DO THIS:
Reproduce the following data verbatim, omitting the pictures from your answer.

DATA TO PROCESS:
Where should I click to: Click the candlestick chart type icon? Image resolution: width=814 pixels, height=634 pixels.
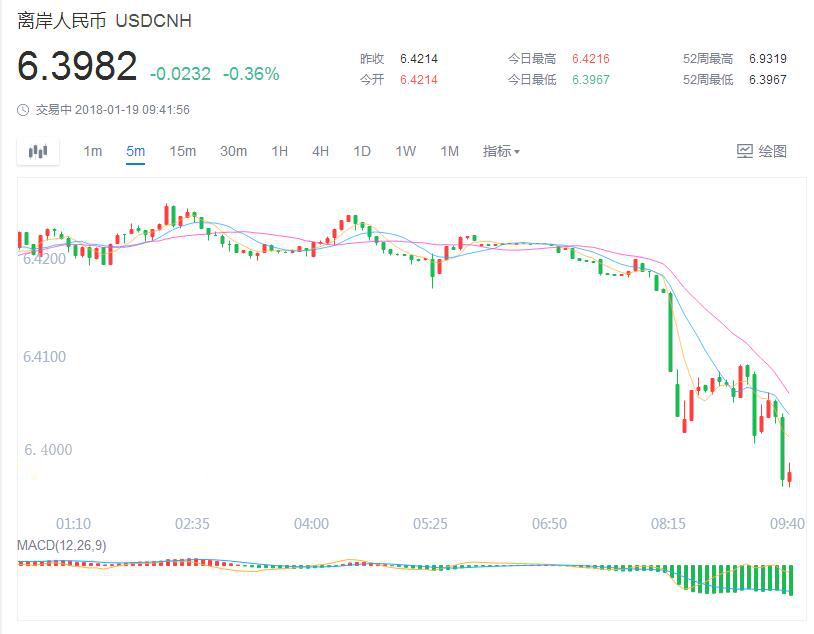pos(38,151)
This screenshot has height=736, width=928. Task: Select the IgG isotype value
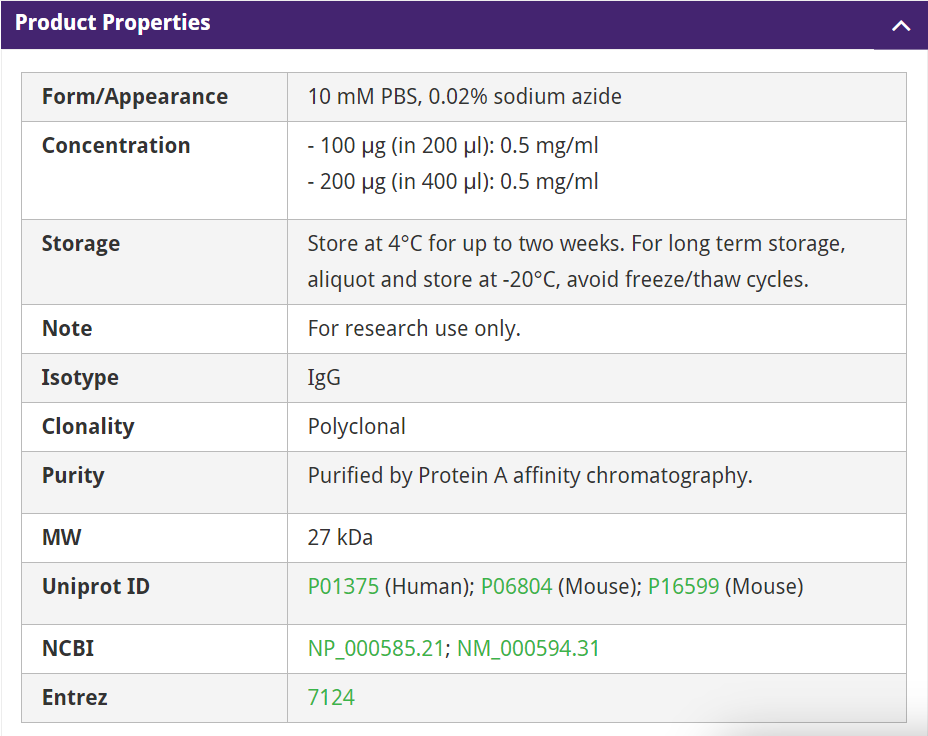pos(324,377)
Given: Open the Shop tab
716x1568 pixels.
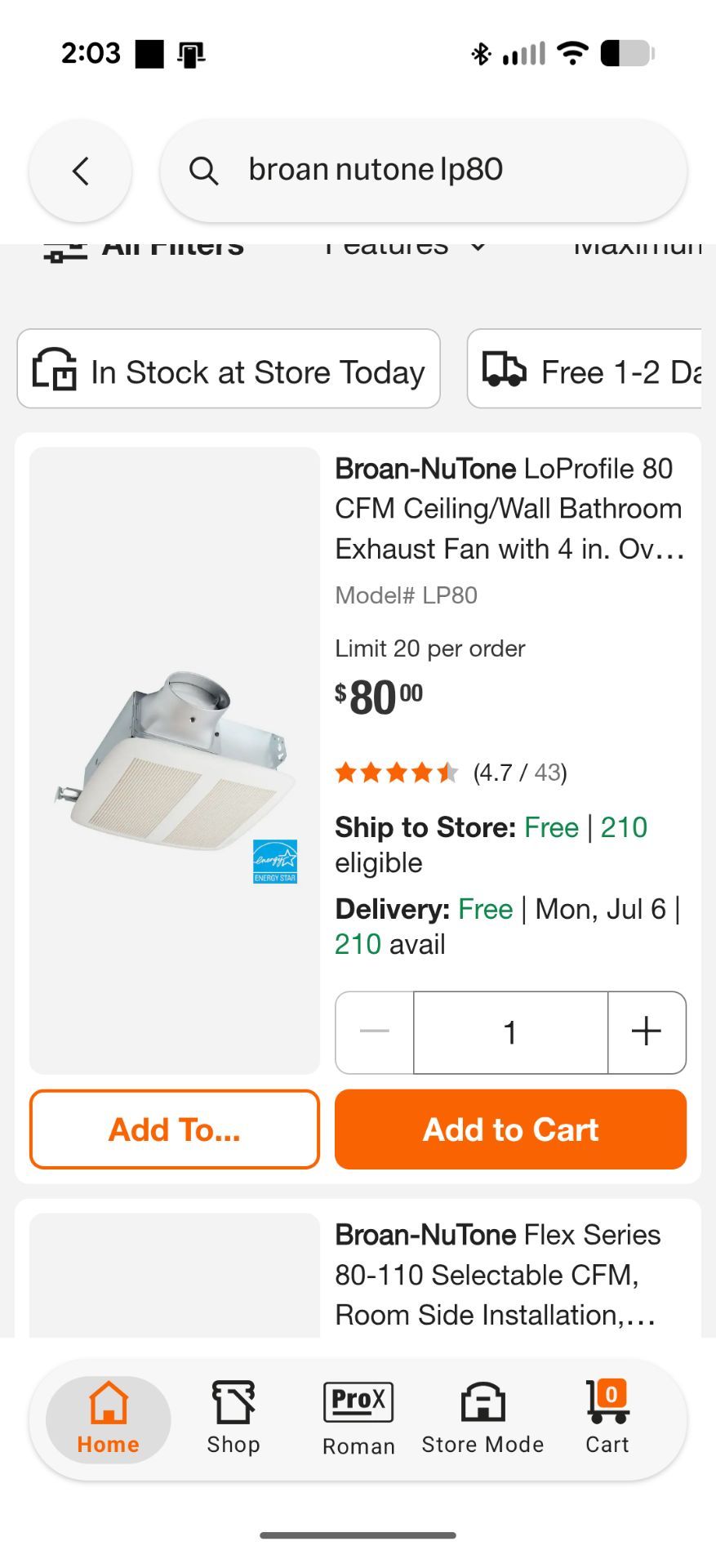Looking at the screenshot, I should click(233, 1419).
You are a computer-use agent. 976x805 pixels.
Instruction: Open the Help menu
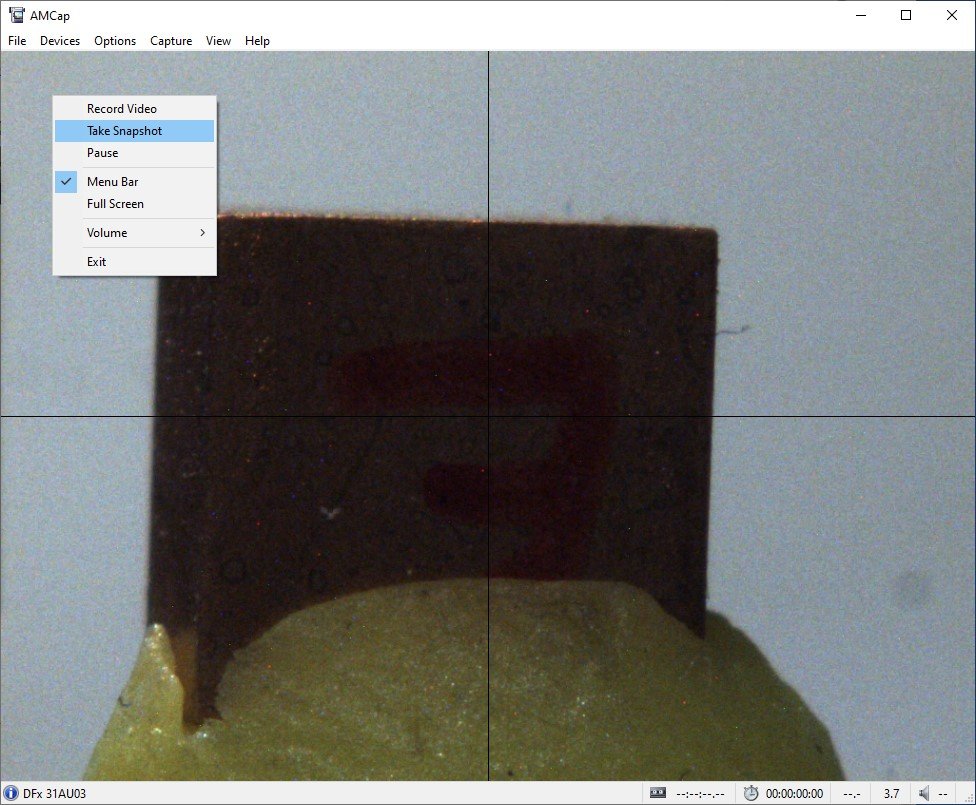[x=257, y=41]
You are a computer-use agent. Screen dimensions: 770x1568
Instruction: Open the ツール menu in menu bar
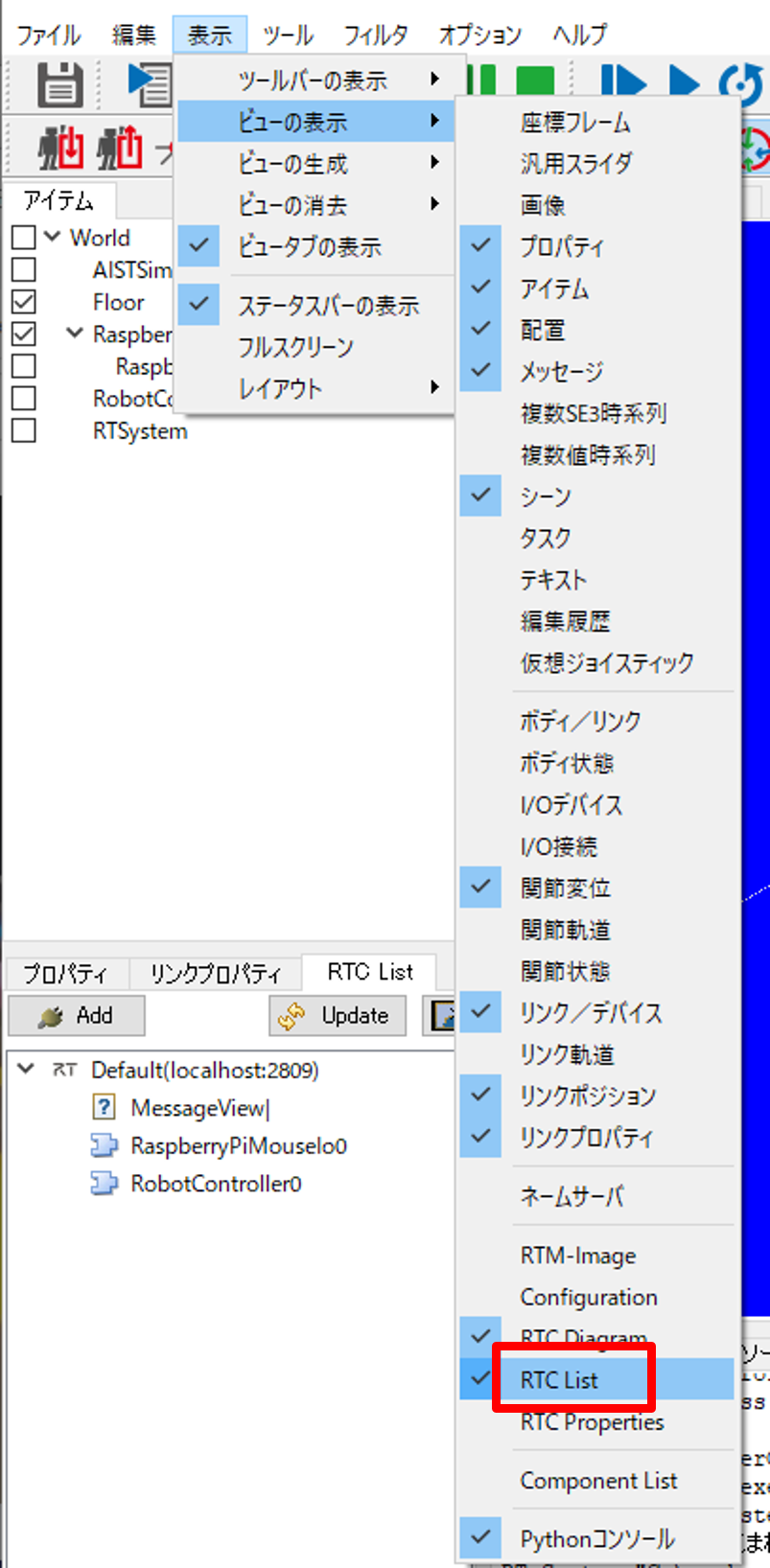(288, 35)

EXPECTED OUTPUT:
Where should I click to: Click the candlestick chart type icon? Image resolution: width=814 pixels, height=634 pixels.
pos(38,151)
This screenshot has height=736, width=928. Task: Select the IgG isotype value
pos(324,377)
Given: Open the Shop tab
716x1568 pixels.
Looking at the screenshot, I should click(233, 1419).
You are a computer-use agent. 976x805 pixels.
Instruction: Open the Help menu
[x=257, y=41]
You are a computer-use agent. Screen dimensions: 770x1568
Instruction: Open the ツール menu in menu bar
(288, 35)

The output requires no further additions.